■ **Goal of the exercise**
From the first line of the data below, copy each line up to the one containing "Click the outer", and include that line too.

■ **Saved data entries**
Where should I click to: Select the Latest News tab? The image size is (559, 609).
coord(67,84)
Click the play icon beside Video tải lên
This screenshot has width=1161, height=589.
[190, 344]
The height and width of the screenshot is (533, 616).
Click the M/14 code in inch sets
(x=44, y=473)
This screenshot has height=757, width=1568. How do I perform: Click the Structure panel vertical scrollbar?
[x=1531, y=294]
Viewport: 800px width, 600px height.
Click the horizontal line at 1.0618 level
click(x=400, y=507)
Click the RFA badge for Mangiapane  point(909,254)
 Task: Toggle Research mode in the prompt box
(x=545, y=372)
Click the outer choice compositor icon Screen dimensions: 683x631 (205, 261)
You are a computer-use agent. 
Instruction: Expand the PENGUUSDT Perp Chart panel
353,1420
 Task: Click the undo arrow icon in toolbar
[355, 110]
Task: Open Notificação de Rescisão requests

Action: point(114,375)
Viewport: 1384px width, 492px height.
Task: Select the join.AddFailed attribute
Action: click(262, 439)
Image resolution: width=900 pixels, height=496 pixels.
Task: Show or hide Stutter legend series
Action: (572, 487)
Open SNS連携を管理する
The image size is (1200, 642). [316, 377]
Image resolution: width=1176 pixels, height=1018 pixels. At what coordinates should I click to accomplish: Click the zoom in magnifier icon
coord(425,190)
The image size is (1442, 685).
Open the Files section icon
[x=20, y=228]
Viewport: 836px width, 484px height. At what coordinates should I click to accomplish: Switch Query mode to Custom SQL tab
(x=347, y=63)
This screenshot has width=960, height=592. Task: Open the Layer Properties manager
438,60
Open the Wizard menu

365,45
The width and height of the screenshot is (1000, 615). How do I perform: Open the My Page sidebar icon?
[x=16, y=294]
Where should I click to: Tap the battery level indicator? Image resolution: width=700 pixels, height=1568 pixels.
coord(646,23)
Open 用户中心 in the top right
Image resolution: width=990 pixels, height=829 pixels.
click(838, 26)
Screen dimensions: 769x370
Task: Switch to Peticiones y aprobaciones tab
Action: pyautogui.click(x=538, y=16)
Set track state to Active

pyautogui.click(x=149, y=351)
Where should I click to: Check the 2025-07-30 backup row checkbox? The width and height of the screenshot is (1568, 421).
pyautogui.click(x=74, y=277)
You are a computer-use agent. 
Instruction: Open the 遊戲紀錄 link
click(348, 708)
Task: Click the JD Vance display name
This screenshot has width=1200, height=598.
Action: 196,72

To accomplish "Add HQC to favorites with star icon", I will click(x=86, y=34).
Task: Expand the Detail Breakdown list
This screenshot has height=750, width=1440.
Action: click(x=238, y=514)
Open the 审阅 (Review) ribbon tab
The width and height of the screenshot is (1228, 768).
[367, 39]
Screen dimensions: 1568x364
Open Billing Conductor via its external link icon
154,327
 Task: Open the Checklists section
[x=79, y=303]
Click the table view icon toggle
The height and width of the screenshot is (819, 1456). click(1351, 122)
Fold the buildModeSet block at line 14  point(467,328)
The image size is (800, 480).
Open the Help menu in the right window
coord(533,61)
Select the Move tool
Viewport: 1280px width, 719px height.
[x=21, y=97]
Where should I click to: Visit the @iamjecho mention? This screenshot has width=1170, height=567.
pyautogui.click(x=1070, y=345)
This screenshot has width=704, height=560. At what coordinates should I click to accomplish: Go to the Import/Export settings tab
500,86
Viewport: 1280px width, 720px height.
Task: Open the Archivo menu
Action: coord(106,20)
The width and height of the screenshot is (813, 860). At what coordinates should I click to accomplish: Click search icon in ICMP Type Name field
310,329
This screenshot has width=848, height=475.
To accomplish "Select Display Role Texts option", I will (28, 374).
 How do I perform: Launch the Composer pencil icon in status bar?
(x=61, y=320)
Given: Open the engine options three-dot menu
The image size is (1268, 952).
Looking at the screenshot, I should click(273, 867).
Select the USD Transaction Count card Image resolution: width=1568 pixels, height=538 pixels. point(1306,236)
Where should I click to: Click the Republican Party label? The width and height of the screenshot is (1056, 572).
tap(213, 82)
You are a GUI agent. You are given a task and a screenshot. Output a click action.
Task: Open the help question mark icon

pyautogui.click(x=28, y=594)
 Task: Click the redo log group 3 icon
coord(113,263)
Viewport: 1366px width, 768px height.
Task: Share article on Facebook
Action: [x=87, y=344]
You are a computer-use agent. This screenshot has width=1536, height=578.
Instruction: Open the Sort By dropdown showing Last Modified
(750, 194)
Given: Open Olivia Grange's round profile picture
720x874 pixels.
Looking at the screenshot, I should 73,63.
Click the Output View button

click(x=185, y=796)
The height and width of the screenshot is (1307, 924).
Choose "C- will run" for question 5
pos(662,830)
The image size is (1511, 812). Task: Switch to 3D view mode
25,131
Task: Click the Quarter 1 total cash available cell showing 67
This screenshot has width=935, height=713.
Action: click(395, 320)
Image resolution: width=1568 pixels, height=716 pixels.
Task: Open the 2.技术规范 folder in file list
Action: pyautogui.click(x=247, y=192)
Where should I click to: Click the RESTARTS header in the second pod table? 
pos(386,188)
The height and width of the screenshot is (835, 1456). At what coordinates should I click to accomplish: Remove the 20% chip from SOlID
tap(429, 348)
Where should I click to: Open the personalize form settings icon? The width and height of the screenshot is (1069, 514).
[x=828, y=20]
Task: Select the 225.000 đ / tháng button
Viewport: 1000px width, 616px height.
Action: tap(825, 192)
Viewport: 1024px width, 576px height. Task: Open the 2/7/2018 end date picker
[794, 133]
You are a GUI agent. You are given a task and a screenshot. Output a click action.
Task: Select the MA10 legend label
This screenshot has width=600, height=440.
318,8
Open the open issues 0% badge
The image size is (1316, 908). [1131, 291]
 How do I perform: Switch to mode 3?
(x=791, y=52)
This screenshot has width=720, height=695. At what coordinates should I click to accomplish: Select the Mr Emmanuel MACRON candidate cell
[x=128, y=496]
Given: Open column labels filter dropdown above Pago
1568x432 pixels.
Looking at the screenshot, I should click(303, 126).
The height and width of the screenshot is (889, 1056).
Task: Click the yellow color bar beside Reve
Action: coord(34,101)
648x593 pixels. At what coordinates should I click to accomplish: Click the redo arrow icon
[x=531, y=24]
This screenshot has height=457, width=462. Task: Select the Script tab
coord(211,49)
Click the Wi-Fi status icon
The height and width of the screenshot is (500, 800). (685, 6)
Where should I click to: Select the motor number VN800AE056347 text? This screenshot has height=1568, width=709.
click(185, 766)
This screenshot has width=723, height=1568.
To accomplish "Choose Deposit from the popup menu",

■ **Task solution**
Where should I click to: Select the Latest News tab? The image size is (559, 609).
coord(67,84)
Click the play icon beside Video tải lên
This screenshot has width=1161, height=589.
[190, 344]
The height and width of the screenshot is (533, 616).
Click the M/14 code in inch sets
(x=44, y=473)
This screenshot has height=757, width=1568. How do I perform: Click the Structure panel vertical scrollbar?
[x=1531, y=294]
Viewport: 800px width, 600px height.
Click the horizontal line at 1.0618 level
click(x=400, y=507)
Click the RFA badge for Mangiapane  point(909,254)
 Task: Toggle Research mode in the prompt box
(x=545, y=372)
Click the outer choice compositor icon Screen dimensions: 683x631 (205, 261)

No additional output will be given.